Mountain near Estes Park

Mount Olympus is a mountain located in the Front Range in Larimer County, Colorado, in Roosevelt National Forest. It provides a dramatic backdrop to Lake Estes and Olympus Dam. The peak is seen by hundreds of thousands of visitors to the popular tourist destination of Estes Park near Rocky Mountain National Park as they descend US Highway 36 into the Estes Valley.

A prominent rock slab with the name Estes Park is at a roadside pullout where countless tourists stop to photograph the peak and the Estes valley without even knowing the peak name. The rugged south rock face of the mountain presumably inspired the name based on the Greek mythology associated with the renowned Mount Olympus in Greece. The Colorado–Big Thompson Project includes a tunnel running directly through the mountain, the Olympus Tunnel, carrying water and generating power for the Front Range.

== History ==
The Arapahoe people named the peak (including 2 others): neeneb3i'eiitei'i, which translates as Faces to the wind.

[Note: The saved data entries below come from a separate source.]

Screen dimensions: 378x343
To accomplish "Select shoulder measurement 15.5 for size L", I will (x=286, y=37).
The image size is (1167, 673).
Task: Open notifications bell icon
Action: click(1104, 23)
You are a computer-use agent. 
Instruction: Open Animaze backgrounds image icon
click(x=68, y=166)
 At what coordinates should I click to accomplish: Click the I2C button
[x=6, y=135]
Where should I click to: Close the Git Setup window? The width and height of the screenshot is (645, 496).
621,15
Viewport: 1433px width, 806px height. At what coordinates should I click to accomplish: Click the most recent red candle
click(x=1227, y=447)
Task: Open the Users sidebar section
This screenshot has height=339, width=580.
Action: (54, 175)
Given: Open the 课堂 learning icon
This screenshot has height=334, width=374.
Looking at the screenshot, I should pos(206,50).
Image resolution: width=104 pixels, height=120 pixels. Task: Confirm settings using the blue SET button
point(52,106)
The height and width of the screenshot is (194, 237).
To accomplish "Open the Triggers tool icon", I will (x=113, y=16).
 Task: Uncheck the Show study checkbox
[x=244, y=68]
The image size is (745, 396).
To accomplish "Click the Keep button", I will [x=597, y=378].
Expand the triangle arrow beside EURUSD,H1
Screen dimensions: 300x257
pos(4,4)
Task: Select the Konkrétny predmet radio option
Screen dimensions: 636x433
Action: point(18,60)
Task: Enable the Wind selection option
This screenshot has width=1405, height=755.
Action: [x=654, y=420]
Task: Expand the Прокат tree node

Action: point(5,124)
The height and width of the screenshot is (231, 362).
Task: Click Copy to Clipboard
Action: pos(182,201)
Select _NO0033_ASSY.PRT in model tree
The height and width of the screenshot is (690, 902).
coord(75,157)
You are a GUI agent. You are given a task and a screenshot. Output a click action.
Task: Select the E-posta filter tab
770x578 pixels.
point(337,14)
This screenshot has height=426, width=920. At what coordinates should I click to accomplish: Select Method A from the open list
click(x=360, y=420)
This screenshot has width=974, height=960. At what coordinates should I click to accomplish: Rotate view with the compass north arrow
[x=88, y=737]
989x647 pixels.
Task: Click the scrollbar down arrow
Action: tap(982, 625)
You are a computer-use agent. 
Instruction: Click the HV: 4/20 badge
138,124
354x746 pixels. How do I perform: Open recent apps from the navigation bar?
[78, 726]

An early reference to the peak is from Enos Mills in his book 1909 publication Wild Life on the Rockies. In the section Mountain Parks and Camp-Fires, he includes a photo from the summit of Mount Olympus looking west up the valley of Estes Park, with the Big Thompson River winding through the valley. At this time, the settlement of Estes Park likely was under 500 residents.

Mount Olympic Mine is located on the south side of the peak. It was mined for Mica. It is located on private land.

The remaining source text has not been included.